"The Parallax View", réalisé par Alan J. Pakula en 1974, est un chef-d'œuvre du thriller politique qui s'inscrit dans la lignée des films d'espionnage des années 70, tout en se démarquant par son approche psychologique et son atmosphère troublante. Ce film, à la croisée des chemins entre le cinéma d'auteur et le divertissement populaire, nous plonge dans un monde où la vérité est une illusion, et où la paranoïa s'installe comme un personnage à part entière.
Le film suit le journaliste Joe Frady, interprété par Warren Beatty, qui se retrouve embarqué dans une enquête sur l'assassinat d'un candidat à la présidence. Ce qui commence comme une quête de vérité se transforme rapidement en un labyrinthe de manipulation et de désinformation. À cet égard, "The Parallax View" rappelle "Chinatown" de Roman Polanski, où la recherche de la vérité est entravée par des forces obscures et des intérêts cachés. Les deux films partagent une atmosphère de désespoir et une critique acerbe de la société américaine.
Pakula, à travers son film, nous interroge sur la nature même du pouvoir et de la manipulation. La fameuse scène de l'audition au sein de l'organisation Parallax, où des images subliminales sont projetées, évoque les techniques de manipulation psychologique que l'on retrouve dans "A Clockwork Orange" de Stanley Kubrick. Cette utilisation de l'image comme instrument de contrôle est une réflexion sur la société moderne, où l'information est à la fois un outil et une arme.

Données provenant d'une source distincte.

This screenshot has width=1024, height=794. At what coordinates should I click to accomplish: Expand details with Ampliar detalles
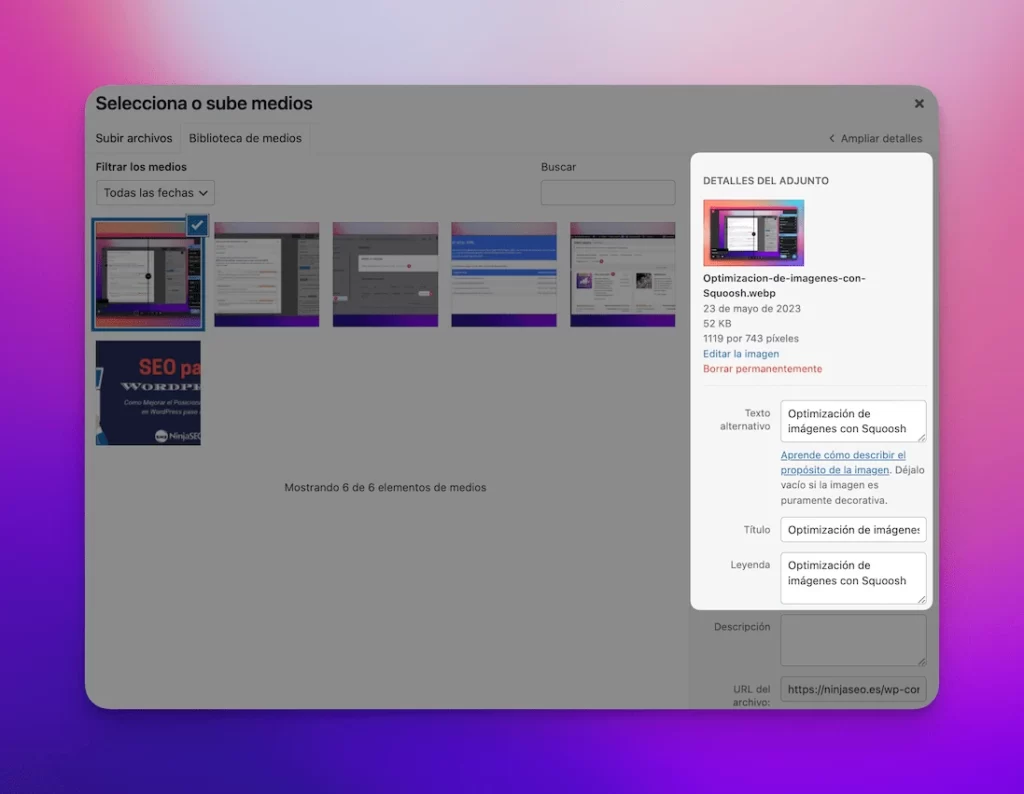pos(875,139)
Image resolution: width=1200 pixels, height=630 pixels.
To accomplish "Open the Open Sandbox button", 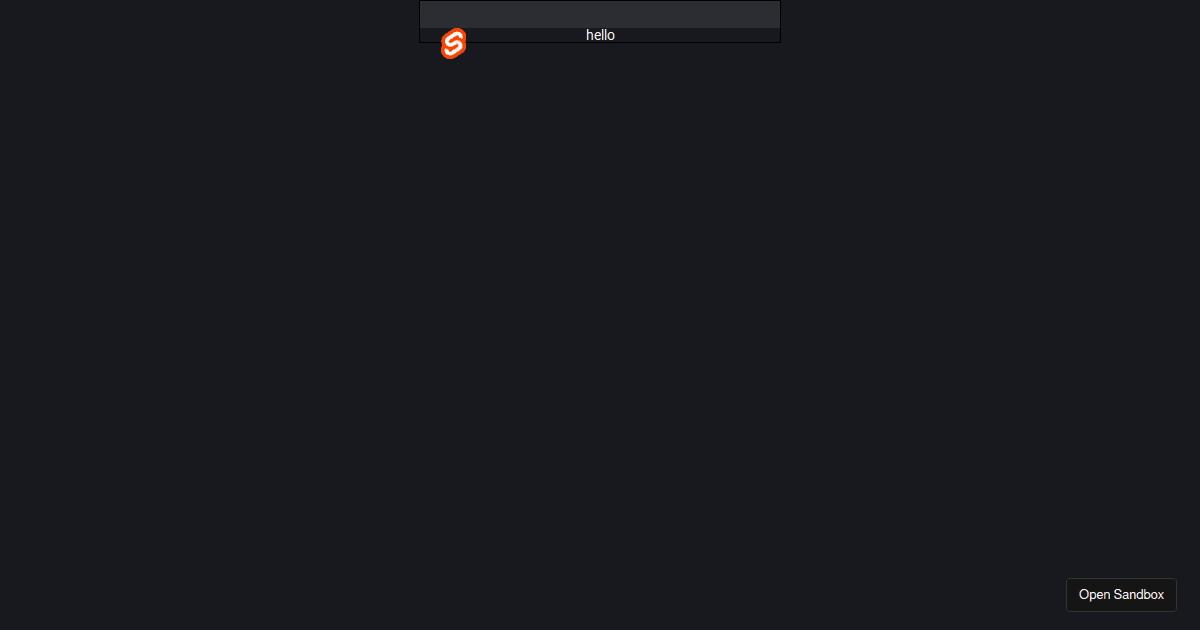I will 1121,594.
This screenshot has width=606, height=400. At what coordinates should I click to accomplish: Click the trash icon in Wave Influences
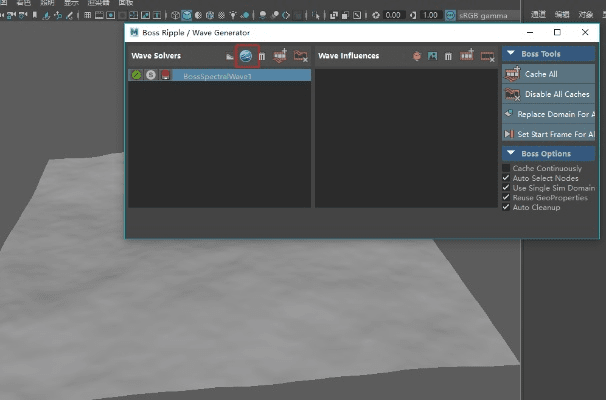click(x=448, y=56)
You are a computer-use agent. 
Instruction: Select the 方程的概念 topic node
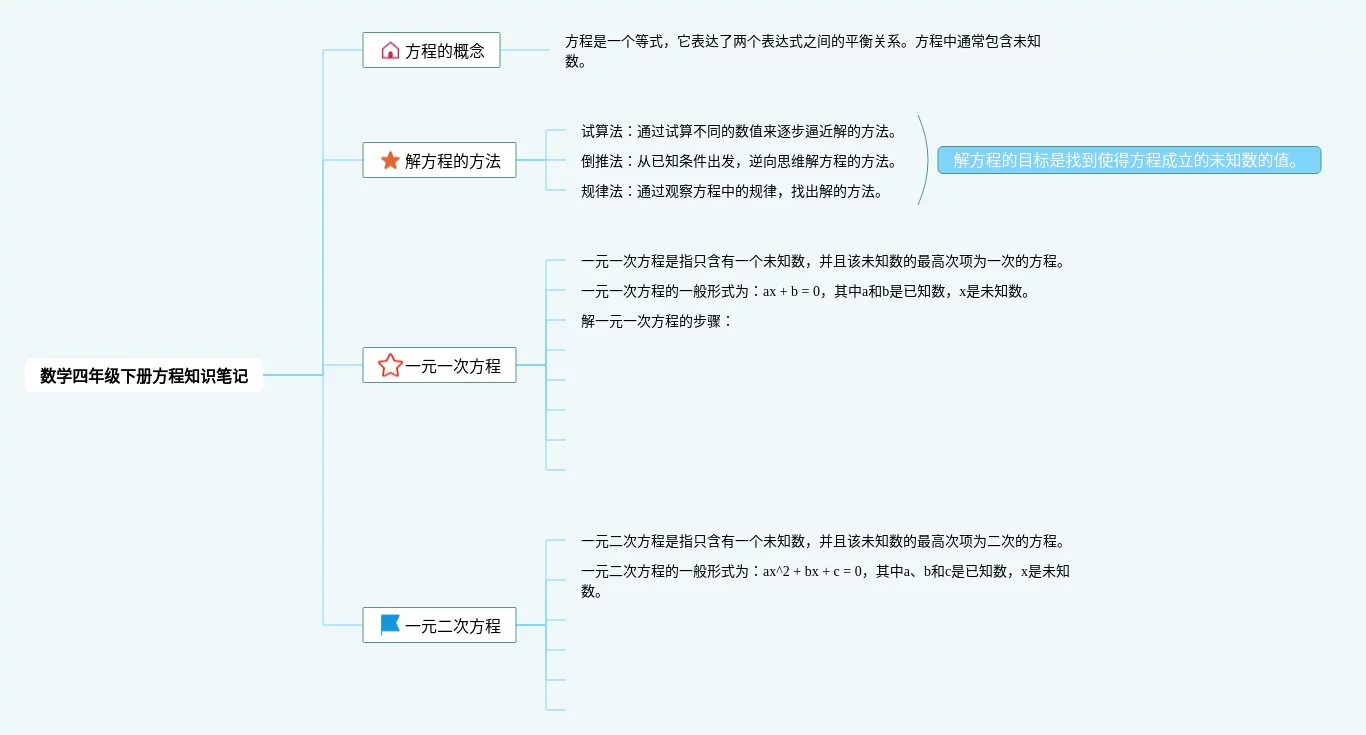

Visuellement, "The Parallax View" est une œuvre d'art. La direction de la photographie de Gordon Willis, souvent surnommé le "Prince des Ténèbres", crée une ambiance oppressante qui accentue le sentiment de paranoïa. Les jeux d'ombre et de lumière rappellent les compositions de "The Conversation" de Francis Ford Coppola, où l'intimité et l'angoisse se mêlent. Les plans larges et les angles de caméra inhabituels renforcent l'idée que le monde est un endroit dangereux et imprévisible.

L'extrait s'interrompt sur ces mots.